Saved data entries:
######

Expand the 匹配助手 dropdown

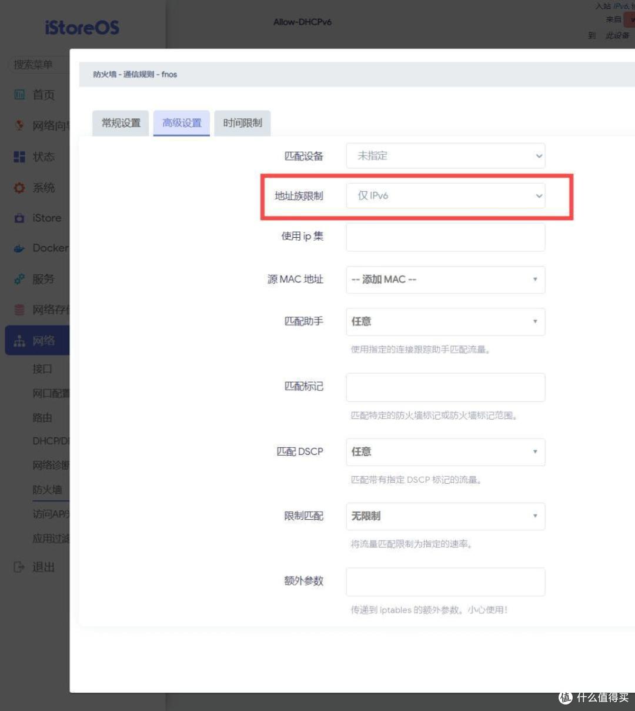[x=445, y=321]
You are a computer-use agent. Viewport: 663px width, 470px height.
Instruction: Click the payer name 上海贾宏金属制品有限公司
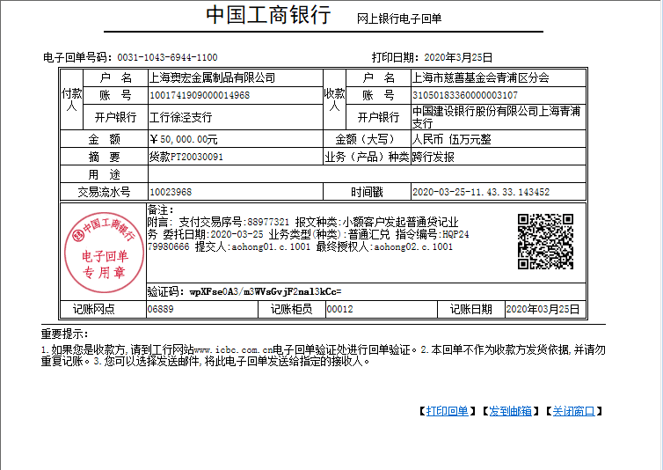[212, 77]
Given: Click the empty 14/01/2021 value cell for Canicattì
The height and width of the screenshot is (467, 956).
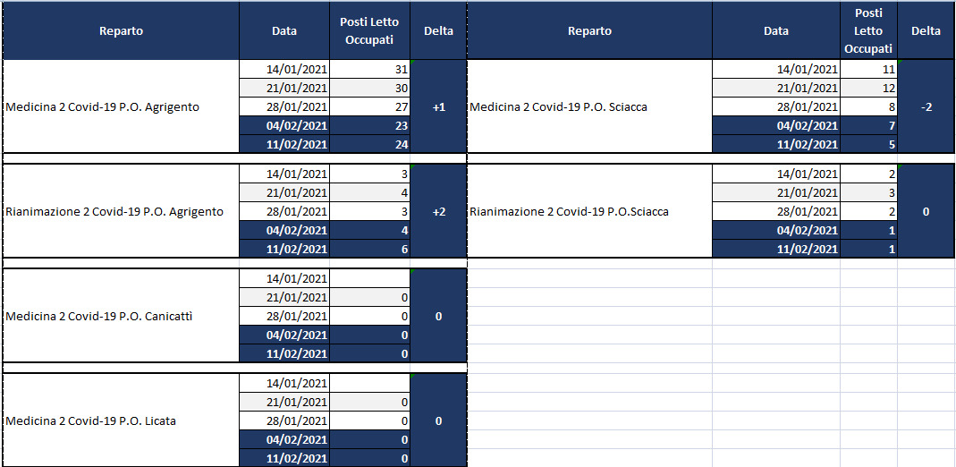Looking at the screenshot, I should (370, 278).
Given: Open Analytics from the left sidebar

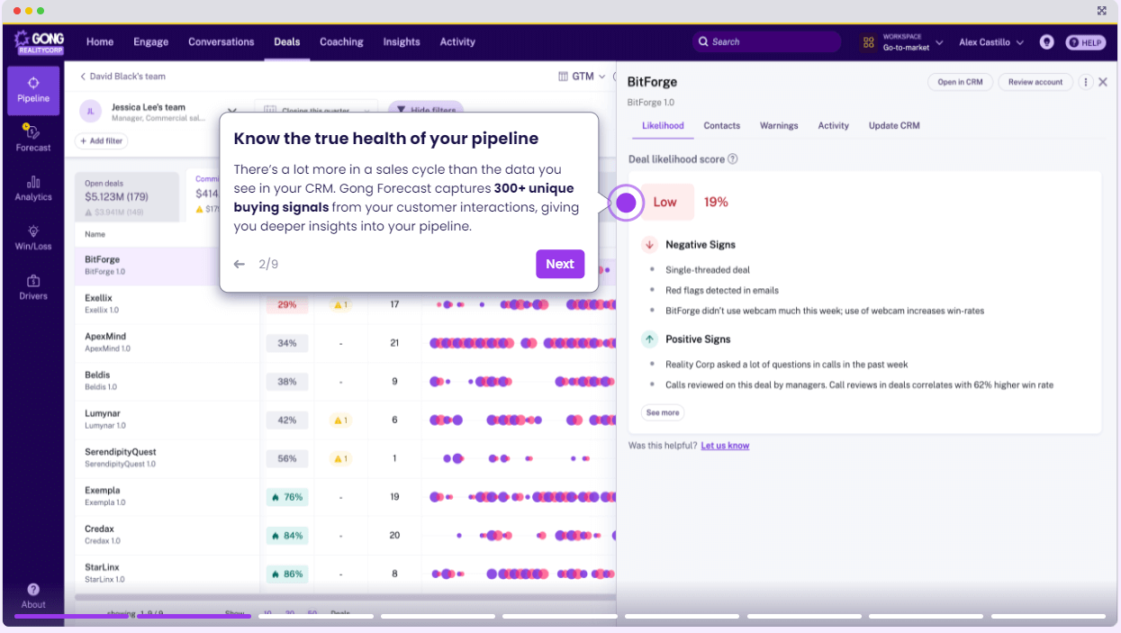Looking at the screenshot, I should [32, 189].
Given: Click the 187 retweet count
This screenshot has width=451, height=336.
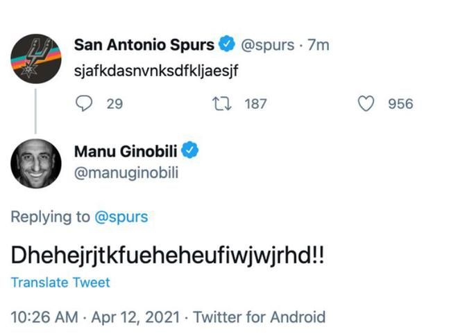Looking at the screenshot, I should (256, 104).

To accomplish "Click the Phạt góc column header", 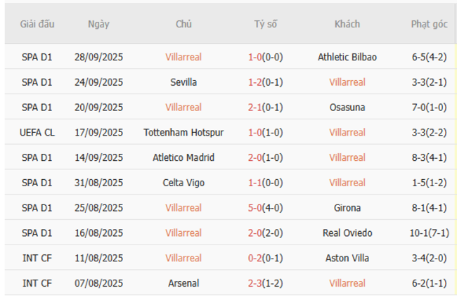I will click(x=429, y=24).
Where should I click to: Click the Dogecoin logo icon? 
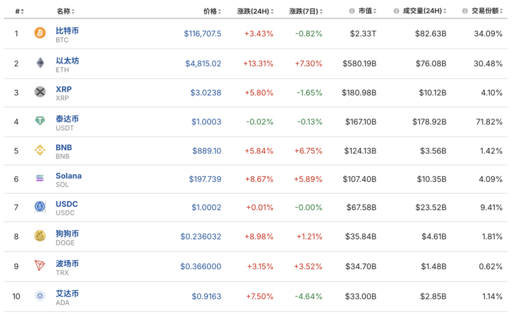(x=40, y=236)
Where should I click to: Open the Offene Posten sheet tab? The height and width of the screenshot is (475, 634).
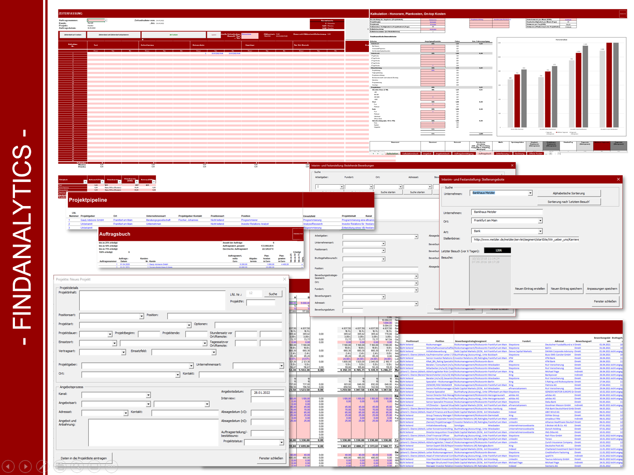pos(535,154)
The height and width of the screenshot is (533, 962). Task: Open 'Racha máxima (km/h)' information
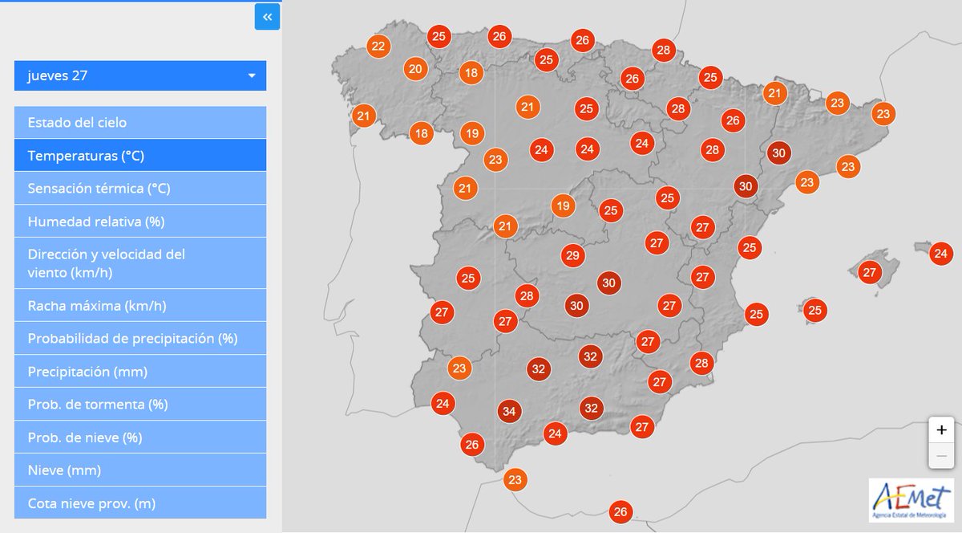140,305
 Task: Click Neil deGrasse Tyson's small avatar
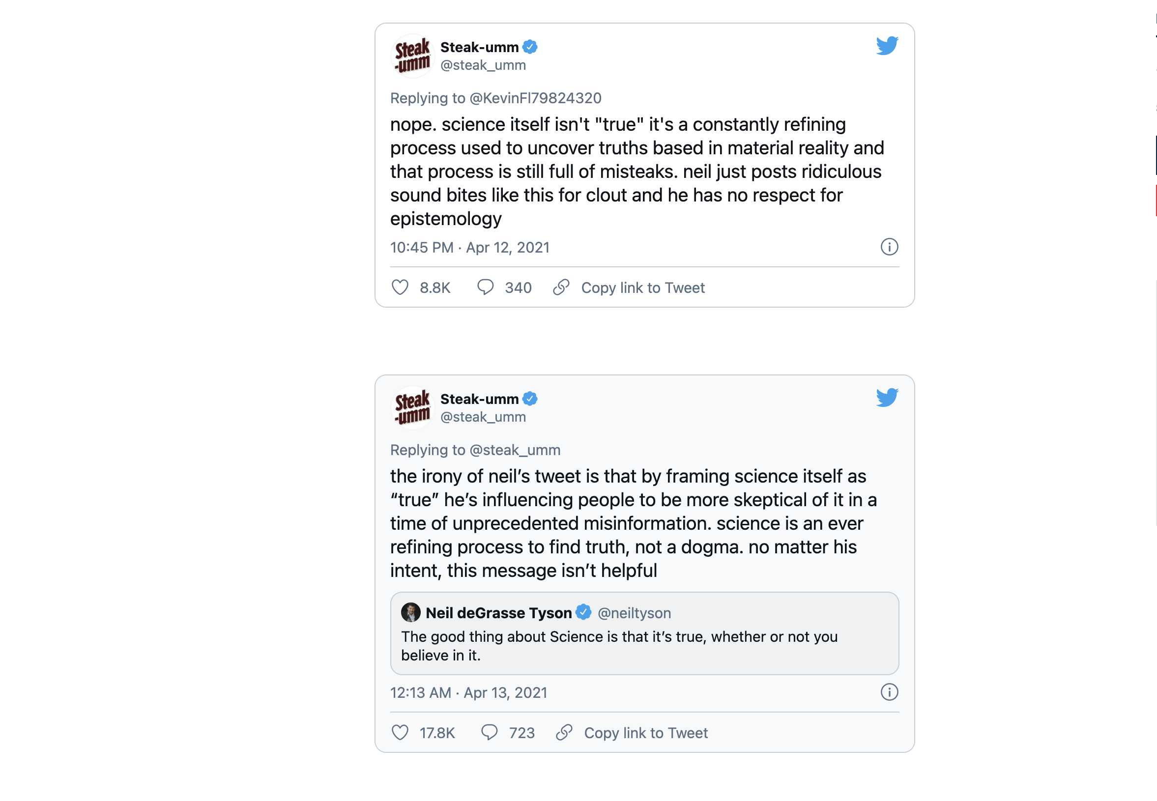(411, 612)
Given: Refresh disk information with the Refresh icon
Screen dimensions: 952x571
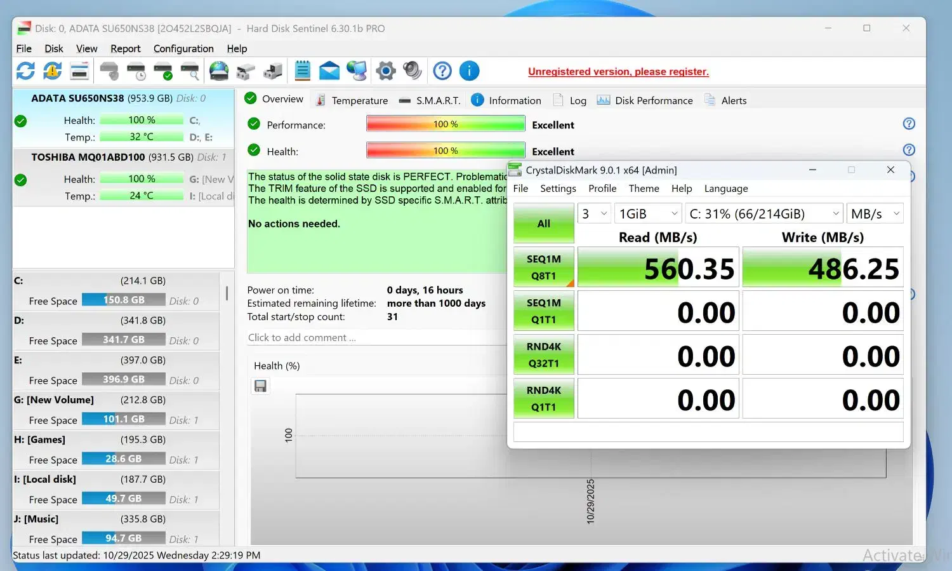Looking at the screenshot, I should point(25,71).
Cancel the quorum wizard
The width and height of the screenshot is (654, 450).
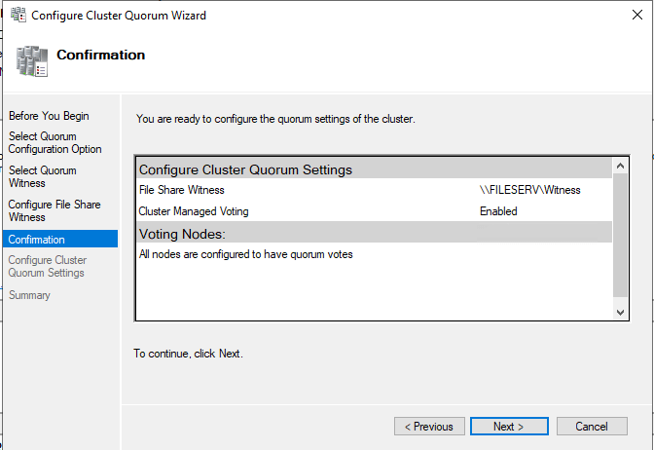(x=591, y=427)
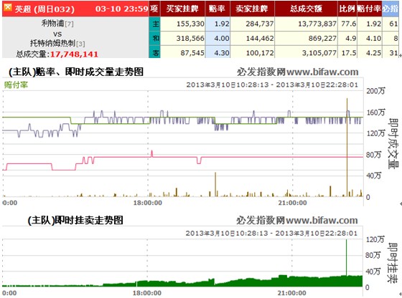This screenshot has height=298, width=402.
Task: Toggle the green 赔付率 legend label
Action: (16, 85)
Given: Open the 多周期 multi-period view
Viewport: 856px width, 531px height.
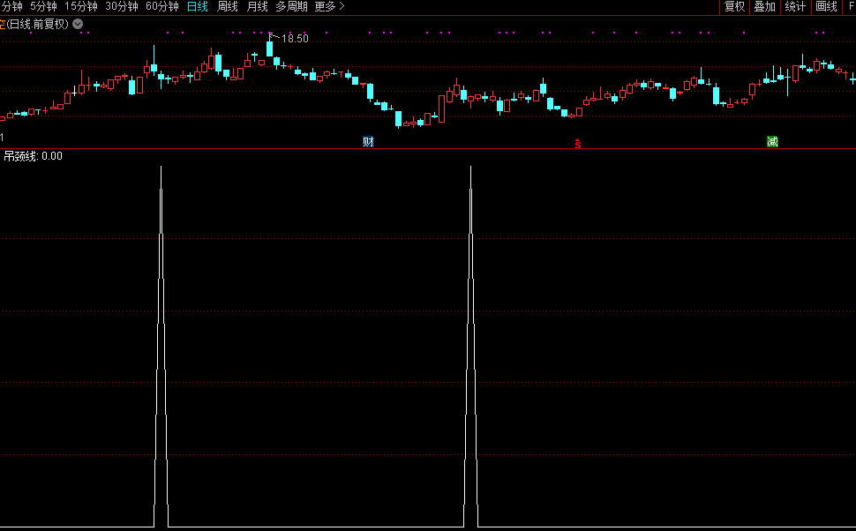Looking at the screenshot, I should pos(291,7).
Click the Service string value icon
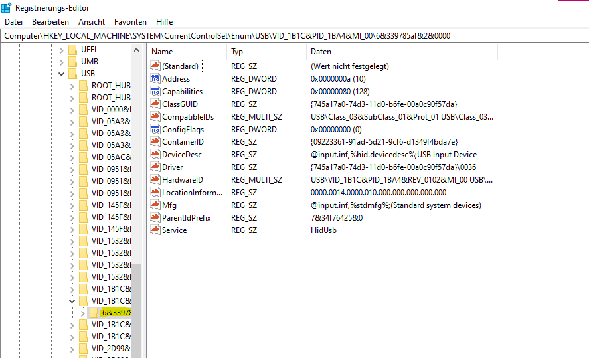 [155, 230]
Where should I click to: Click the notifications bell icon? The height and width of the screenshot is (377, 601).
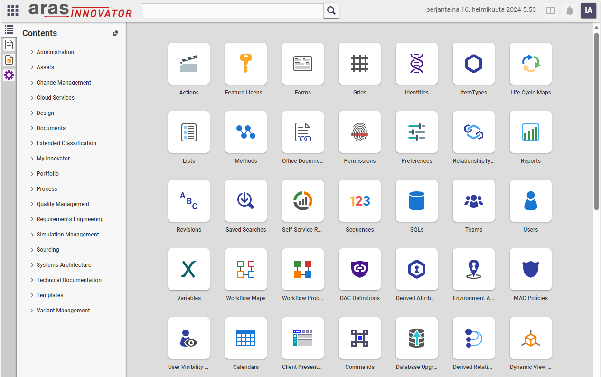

######

▶ **Instructions for the task**
For this exercise, set down the lines in the entries above from the one with "Where should I click to: Click the Dogecoin" through the one with "Given: Refresh disk" exactly as written, without any pictures.

▶ **Task answer**
Where should I click to: Click the Dogecoin logo icon? 
(x=40, y=236)
Where should I click to: Open the Offene Posten sheet tab? The height and width of the screenshot is (475, 634).
pos(535,154)
The height and width of the screenshot is (533, 962). Task: Open 'Racha máxima (km/h)' information
140,305
 Task: Click Neil deGrasse Tyson's small avatar
(411, 612)
Given: Refresh disk information with the Refresh icon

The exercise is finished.